## Problem to work on
The records that follow must be printed exactly as they are.

───── Records provided

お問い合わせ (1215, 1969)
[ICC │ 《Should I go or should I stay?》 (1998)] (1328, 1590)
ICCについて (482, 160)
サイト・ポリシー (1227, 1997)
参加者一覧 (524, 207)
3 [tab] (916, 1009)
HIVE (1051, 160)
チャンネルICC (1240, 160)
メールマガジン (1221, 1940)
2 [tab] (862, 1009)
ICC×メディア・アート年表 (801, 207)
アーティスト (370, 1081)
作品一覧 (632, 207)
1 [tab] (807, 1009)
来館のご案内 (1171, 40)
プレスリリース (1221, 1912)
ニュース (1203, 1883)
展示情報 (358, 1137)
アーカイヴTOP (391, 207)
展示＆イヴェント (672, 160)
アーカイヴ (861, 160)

──────────

## Response to this task
お問い合わせ (1215, 1969)
[ICC │ 《Should I go or should I stay?》 (1998)] (1328, 1590)
ICCについて (482, 160)
サイト・ポリシー (1227, 1997)
参加者一覧 (524, 207)
3 [tab] (916, 1009)
HIVE (1051, 160)
チャンネルICC (1240, 160)
メールマガジン (1221, 1940)
2 [tab] (862, 1009)
ICC×メディア・アート年表 (801, 207)
アーティスト (370, 1081)
作品一覧 (632, 207)
1 [tab] (807, 1009)
来館のご案内 (1171, 40)
プレスリリース (1221, 1912)
ニュース (1203, 1883)
展示情報 (358, 1137)
アーカイヴTOP (391, 207)
展示＆イヴェント (672, 160)
アーカイヴ (861, 160)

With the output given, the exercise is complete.